Can you elaborate on how the technology you are referring to actually works? If I inspect element, or view page source, for the link in your other post… I have yet to find anywhere that Discourse is redirecting to content hosted elsewhere surrounding the link. Am I missing something?
I created a ticket for review by the sysadmin team to investigate if this is a setting in Discourse we can adjust, or if it’s a vulnerability/issue in the platform itself. Part of the “definition of done” for the issue is to follow up in this thread to provide an update.
Is this what you suggest/advise we should do from now on until maybe this can be fixed by Discourse?
Should we then also each look at all our own previous posts and edit the link by adding text into the line?
Sure be nice if Discourse stripped out javascript requirement for login!
I might actually use this forum more often if it weren’t for this.
@JCS, any chance you could investigate if there is a setting in Discource you can adjust to allow login without javascript? Or maybe Purism can create a privacy-focused Discource fork?
phpBB and other PHP-based forum software works fine without JavaScript, although I cannot imagine Purism migrating to an entirely different forum software anytime soon, or maintaining a JavaScript-free/privacy-focused Discourse fork.
I’m not expecting them to do so either. I just wanted to add to the other comment about asking for a more pleasant and safe experience here on the forums. Without javascript, lots of trackers are rendered useless and harmless.

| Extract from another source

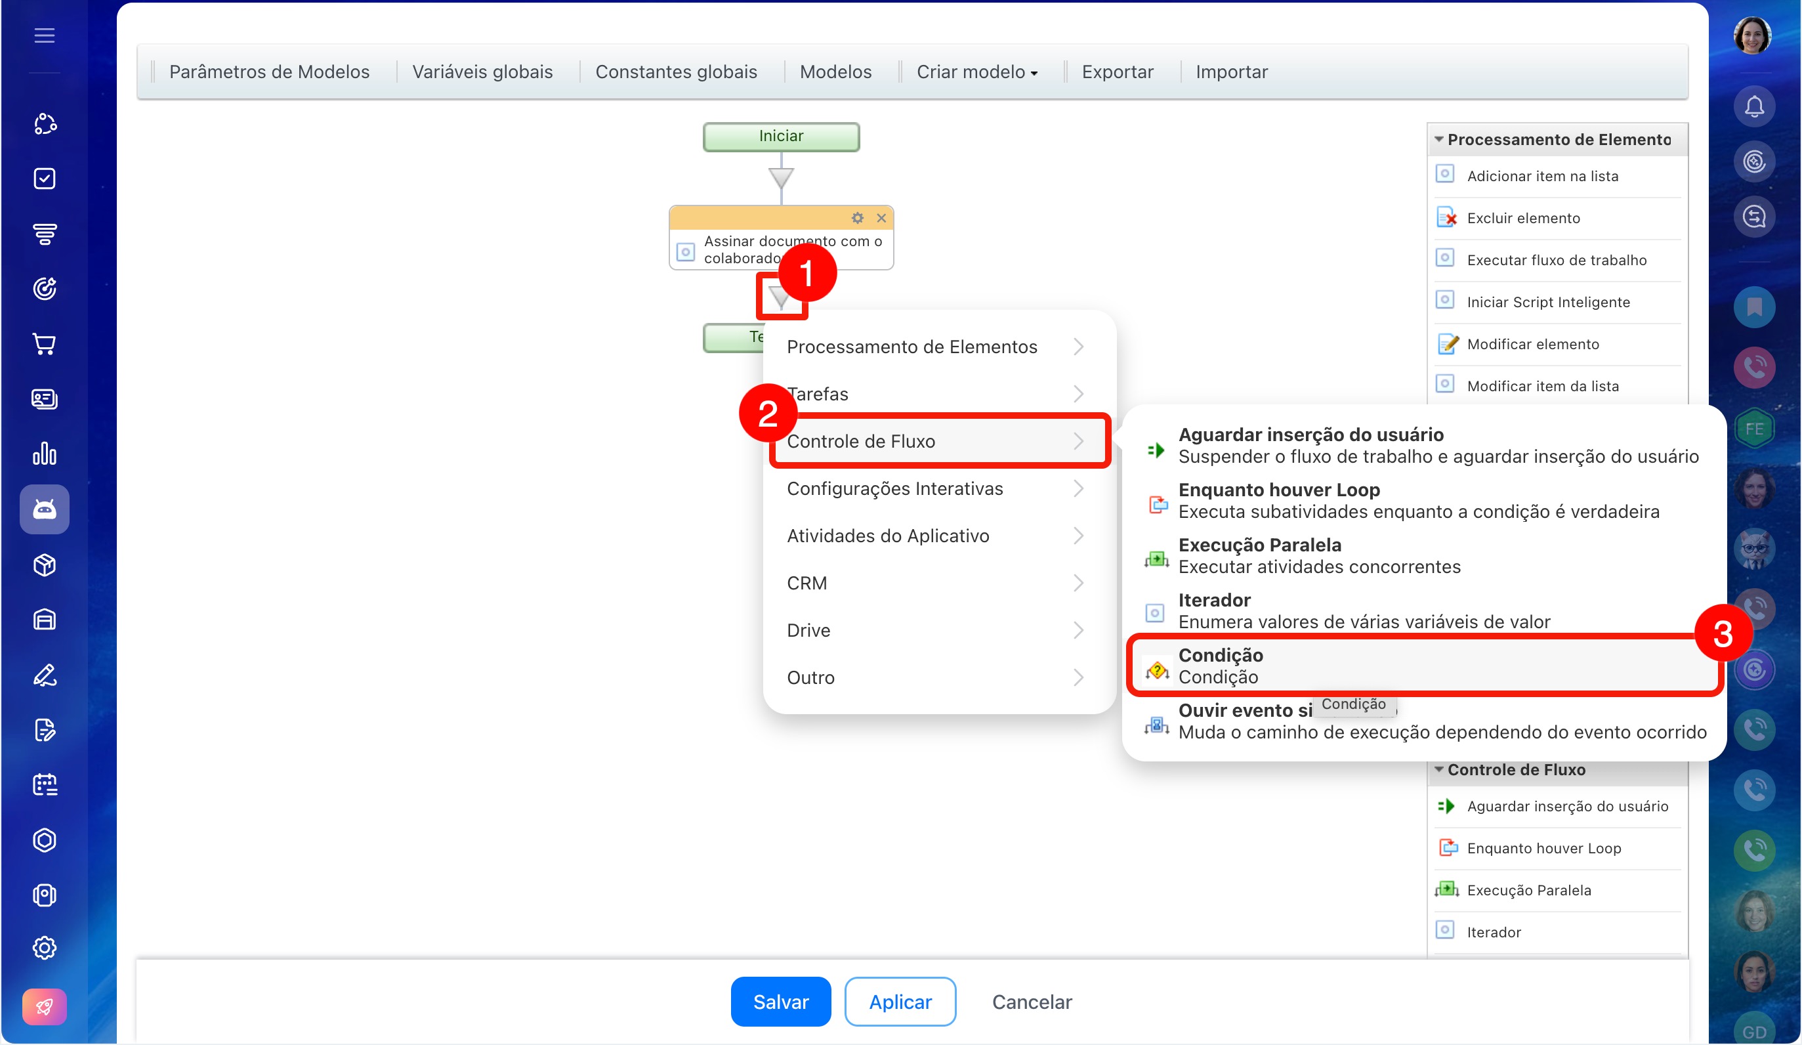Click the settings gear icon in left sidebar
The width and height of the screenshot is (1802, 1045).
tap(44, 948)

I also typically use uBlock Origin to block all 3rd party requests, which gives me a significantly better browsing experience, while incidentally blocking most trackers too.
I create a sysadmin support ticket to document this request. Like you and @FranklyFlawless have stated, the likelihood of this happening in the near future is very low, but it’s good to keep a record of the interest and rationale. I appreciate you looking out for users like yourself who wish to avoid JavaScript to have a more pleasant and safe experience for them.
Sometimes this kind of point would be better directed at Discourse themselves (or in addition to raising the point here) i.e. in the Discourse “meta” forum. I mean sure it might be an option to simplify the login by configuration so that it does not need Javascript but it might not be.
I guess it may also be helpful to give us insight into what the forum software actually does with Javascript on the login page i.e. why it is choosing to use Javascript. Would there be another way of achieving the same functionality but without using Javascript? Or would the only way be to drop the functionality (which may or may not be important functionality)?
Keep yourself logged in 24x7?
Just my 2¢ but I would prefer Purism focus their efforts on existing product development. Anyway, let’s see whether this can be achieved by configuration.
Yes. Note though this is only talking about a link to an external web page. There is no need to worry about this when linking to other Purism pages, whether on the same domain or different.
Regardless you should be using something like Privacy Badger since even if this forum gets “fixed” other forums won’t be.
In theory, yes, but I would wait to see whether this can be fixed in config - because if it can be then the change may apply retrospectively (under the right conditions, including e.g. being careful with server-side caching and e.g. being careful with client-side caching).
Note also that a single leading space is sufficient to disable this Discourse functionality (and that won’t affect the appearance in the sense that HTML ignores leading spaces).